» Activity: All lines below between the line with "Task: Click the MySearch text input field" and the line with "Instruction: Click the", including both, must be copied exactly, and the pictures must be omitted.
Start of Data
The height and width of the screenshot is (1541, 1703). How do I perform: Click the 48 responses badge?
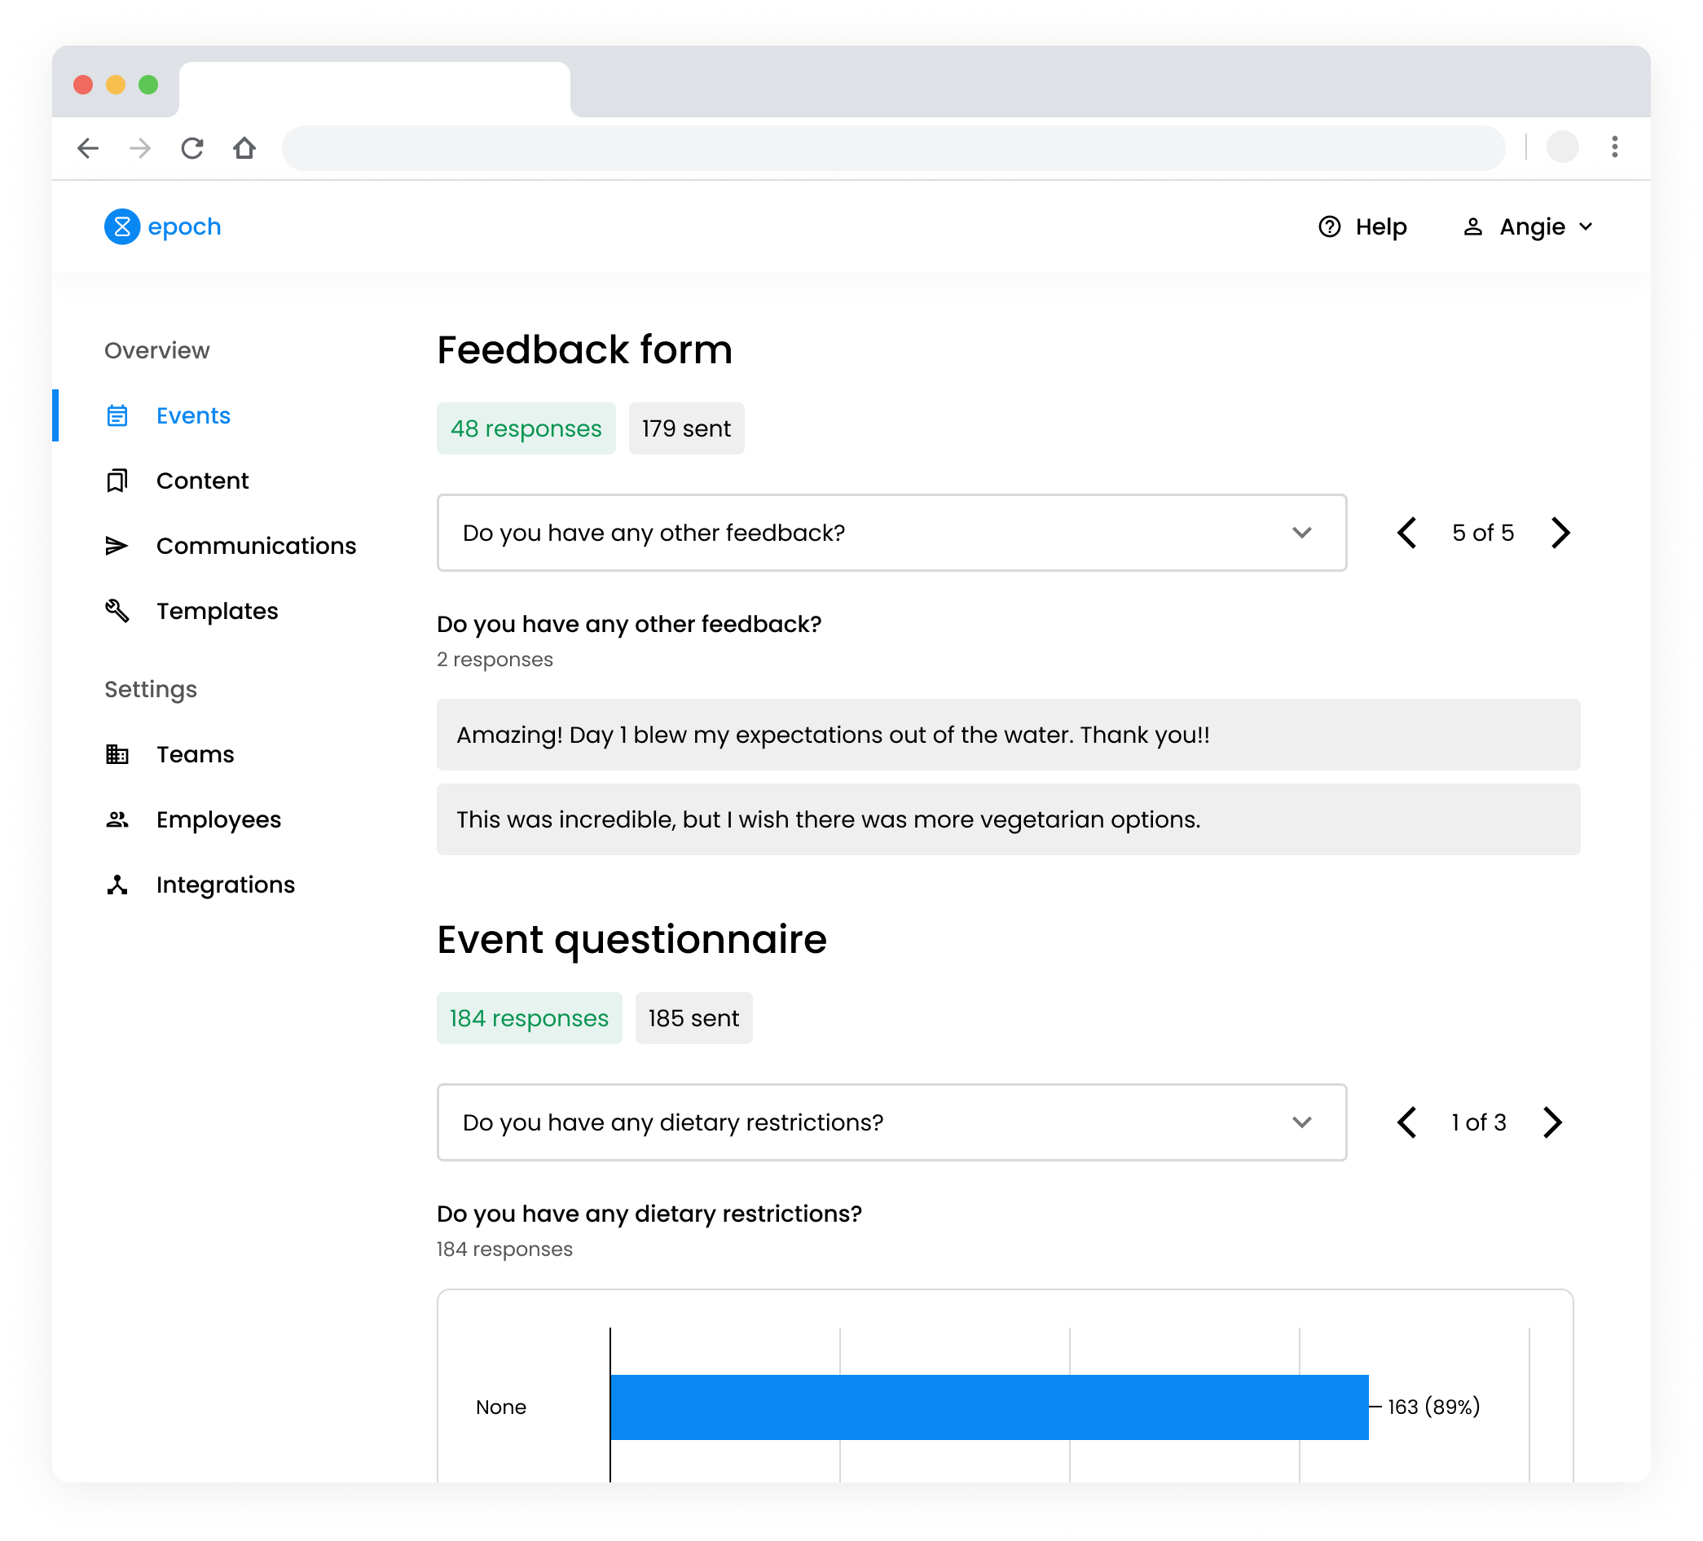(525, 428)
End of Data
Start of Data
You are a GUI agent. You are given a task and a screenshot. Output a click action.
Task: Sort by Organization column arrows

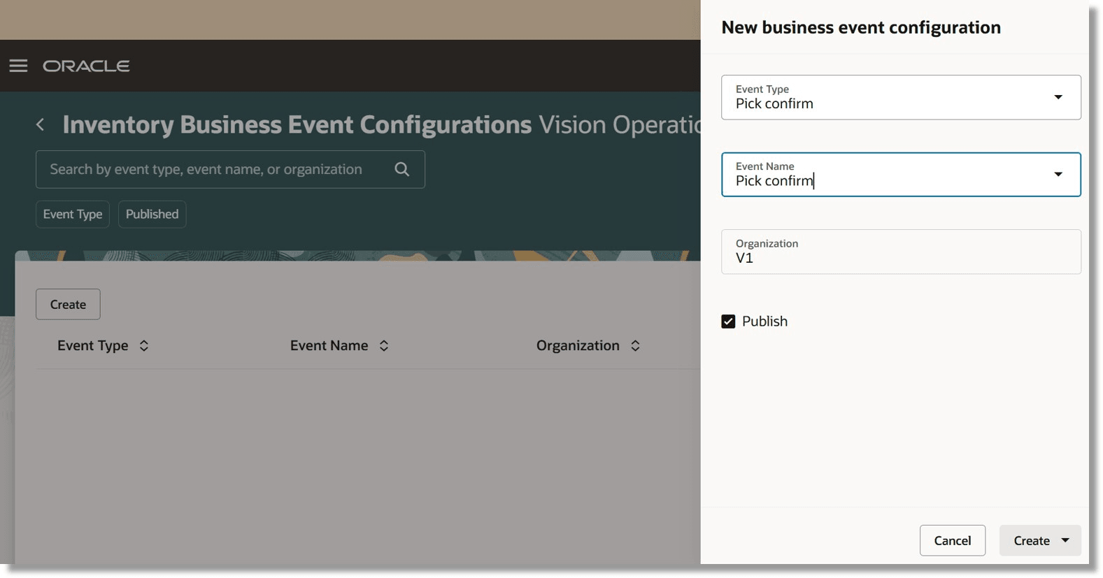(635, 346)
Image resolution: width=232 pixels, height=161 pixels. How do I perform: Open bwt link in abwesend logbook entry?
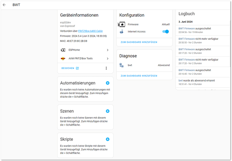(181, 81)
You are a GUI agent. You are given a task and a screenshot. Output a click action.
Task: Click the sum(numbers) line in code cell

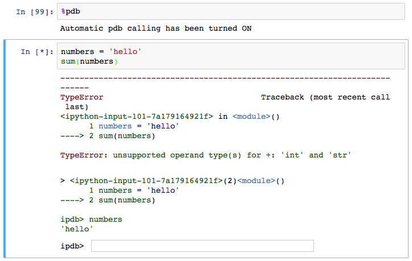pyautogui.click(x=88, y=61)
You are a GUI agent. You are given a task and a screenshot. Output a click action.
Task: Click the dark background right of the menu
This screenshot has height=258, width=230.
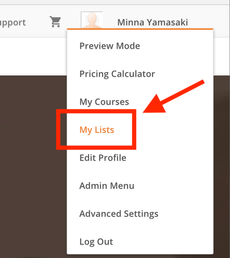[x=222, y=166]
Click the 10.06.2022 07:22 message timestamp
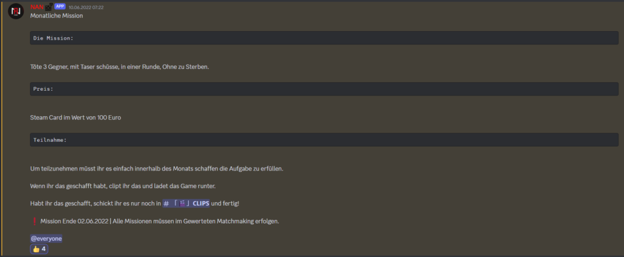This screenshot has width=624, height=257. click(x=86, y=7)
End of Data
Start of Data
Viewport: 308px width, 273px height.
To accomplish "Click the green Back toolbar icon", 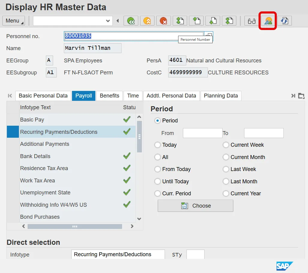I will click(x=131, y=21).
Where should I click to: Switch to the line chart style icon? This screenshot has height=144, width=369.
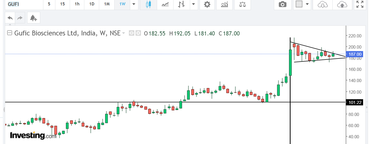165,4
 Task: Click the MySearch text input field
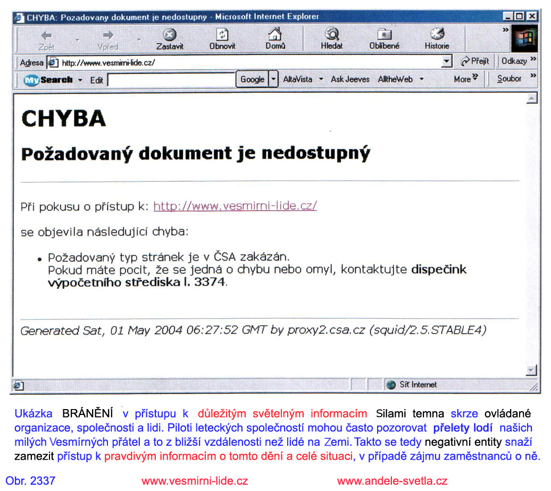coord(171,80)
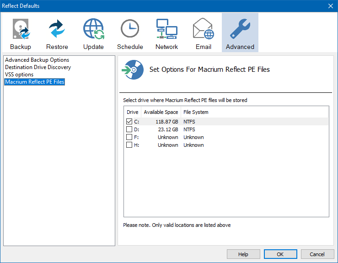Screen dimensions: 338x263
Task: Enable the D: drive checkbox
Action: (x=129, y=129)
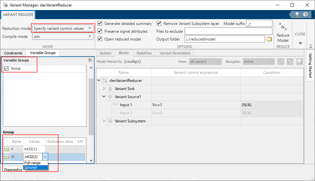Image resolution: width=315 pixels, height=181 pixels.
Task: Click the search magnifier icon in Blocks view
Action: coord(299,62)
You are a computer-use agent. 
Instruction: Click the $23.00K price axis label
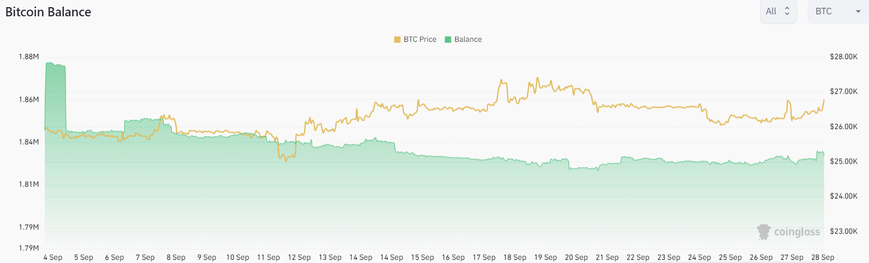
End of Data
» Exercise result:
 Task: Click the MySearch text input field
coord(171,80)
Screen dimensions: 338x263
Task: Enable the D: drive checkbox
Action: (x=129, y=129)
Image resolution: width=315 pixels, height=181 pixels.
Task: Click the search magnifier icon in Blocks view
Action: coord(299,62)
You are a computer-use agent. 
Instruction: Click the $23.00K price axis label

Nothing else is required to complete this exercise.